Lancman thinks that such a button might have halted the alleged pounce by International Monetary Fund chief Dominique Strauss-Kahn on an unsuspecting chambermaid.
While I'm all for whatever keeps hard-working hotel workers safe from French pigs, I'd prefer such attacks don't happen in the first place.
But how do you keep the bloated egos and entitled libidos of rich, powerful men from doing damage, whether it's in a hotel with a chambermaid or, a la Arnold Schwarzenegger, in your own house with the woman who's been scrubbing your toilets for two decades?
Obviously, in the heat of the moment, these dopes aren't worried about losing their wives. Besides, they know they can replace their pissed-off partners with new ones faster than you can say "Newt Gingrich."
Nor does concern about legal repercussions prompt them to keep their junk in check. Do you think former New York Gov. Eliot Spitzer cared that he risked arrest each time he bought sex from that hot hooker? Or that former Nevada Sen. John Ensign let fear of a federal probe keep him from diddling the wife of his top aide?
Clearly, concern for their wives or their own hides isn't enough to overwhelm their lust.
You know what might give them pause, though? Thoughts of their children. By most accounts, these philandering fathers have been decent dads. That's why, after the fact, they appear to be genuinely horrified by the pain their stupid sexcapades caused their kids.
Schwarzenegger is a junkyard dog, but I still winced for him when I heard that son Patrick Schwarzenegger changed his last name to "Shriver" on his Twitter account last week. How much does your kid have to hate you to do that? And how devastating must it feel, as a father, to know you hurt your child that deeply?
That's why I think these jerks ought to get tattoos of their kids faces - on their penises. It would remind them just who gets screwed when daddy's wee-wee wanders.
If disgraced former presidential candidate John Edwards had seen the trusting eyes of children Cate, Emma Claire and Jack staring up at him as he was about to bed goo-goo-eyed Rielle Hunter, he might have avoided becoming a National Enquirer cover boy.

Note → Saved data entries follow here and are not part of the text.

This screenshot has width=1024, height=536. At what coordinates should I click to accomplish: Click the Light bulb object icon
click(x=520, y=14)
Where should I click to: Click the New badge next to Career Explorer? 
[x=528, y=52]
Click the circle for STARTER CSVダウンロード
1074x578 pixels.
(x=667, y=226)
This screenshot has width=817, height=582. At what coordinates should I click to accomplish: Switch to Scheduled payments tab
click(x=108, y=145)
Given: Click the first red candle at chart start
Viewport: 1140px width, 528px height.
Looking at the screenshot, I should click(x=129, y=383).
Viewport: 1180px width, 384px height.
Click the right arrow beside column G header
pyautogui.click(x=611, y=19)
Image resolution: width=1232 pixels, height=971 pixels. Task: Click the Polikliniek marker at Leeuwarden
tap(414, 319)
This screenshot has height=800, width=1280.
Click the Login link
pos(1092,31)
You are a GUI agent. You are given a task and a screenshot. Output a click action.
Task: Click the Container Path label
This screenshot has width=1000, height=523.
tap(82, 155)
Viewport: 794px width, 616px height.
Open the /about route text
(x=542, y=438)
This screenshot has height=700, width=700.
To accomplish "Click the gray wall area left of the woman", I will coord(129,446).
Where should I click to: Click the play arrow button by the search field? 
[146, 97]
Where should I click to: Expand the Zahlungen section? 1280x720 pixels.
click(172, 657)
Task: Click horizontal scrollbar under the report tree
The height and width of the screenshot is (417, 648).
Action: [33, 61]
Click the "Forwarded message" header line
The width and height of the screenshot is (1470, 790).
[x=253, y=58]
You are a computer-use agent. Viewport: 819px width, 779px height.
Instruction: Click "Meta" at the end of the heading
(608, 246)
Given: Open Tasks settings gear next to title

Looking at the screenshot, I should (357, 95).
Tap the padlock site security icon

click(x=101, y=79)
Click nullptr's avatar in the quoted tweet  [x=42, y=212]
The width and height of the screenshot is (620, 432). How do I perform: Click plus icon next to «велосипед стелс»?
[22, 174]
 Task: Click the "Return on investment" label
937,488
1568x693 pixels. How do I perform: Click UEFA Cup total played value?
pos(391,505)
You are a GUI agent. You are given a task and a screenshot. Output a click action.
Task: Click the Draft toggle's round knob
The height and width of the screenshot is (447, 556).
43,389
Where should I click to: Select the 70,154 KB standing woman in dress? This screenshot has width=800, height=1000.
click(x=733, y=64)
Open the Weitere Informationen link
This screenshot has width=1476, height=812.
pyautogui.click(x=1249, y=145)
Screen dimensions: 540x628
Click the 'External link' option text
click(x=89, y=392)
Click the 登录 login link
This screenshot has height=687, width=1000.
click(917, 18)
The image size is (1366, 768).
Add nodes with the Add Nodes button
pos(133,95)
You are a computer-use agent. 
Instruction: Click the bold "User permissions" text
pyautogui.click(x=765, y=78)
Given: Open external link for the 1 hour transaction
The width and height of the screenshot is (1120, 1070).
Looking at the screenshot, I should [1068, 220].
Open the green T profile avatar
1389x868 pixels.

If former South Carolina Gov. Mark Sanford had seen the inked smiles of sons Marshall, Landon, Bolton and Blake after secretly sneaking off to Argentina to be with lover Maria Belen Chapur, he might've limped back to the Appalachian Trail he was supposed to have been hiking.
And if Eliot Spitzer had remembered, by looking at Li'l Eliot, that hooker Ashley Alexandra Dupree wasn't much older than his daughters, Elyssa, Sarabeth and Jenna, he might have aborted that initial hotel tryst before being outed as Client No. 9.
As for Schwarzenegger baby-mama Patty Baena, where was her regard for her kids when she fluffed the boss' sheets? Her older daughter has referred to Baena as "a great mother," but Baena's mother-bear instincts must've been in hibernation when she let herself get knocked up. Unless she somehow believed that her love child would be thrilled to be at the center of a sex scandal.
Because, gosh, doesn't every 13-year-old boy want the world to imagine his mom doing it? And to have the world point to the similarity of his jaw line to The Terminator's as proof that his mom's a skank?
Oh, that poor, poor kid.
If Arnold and Co. need their penises tattooed to remember who they'll hurt the most if they let their little heads do the thinking, Baena and other would-be mistresses need a similar device to keep their lust in check. I suggest a tiny microchip, implanted in their ears, which would play a continuous loop of children crying in shame - a sound that can snap most women back to their senses.
Unless they let the cash-register sound of a paternity suit drown it out.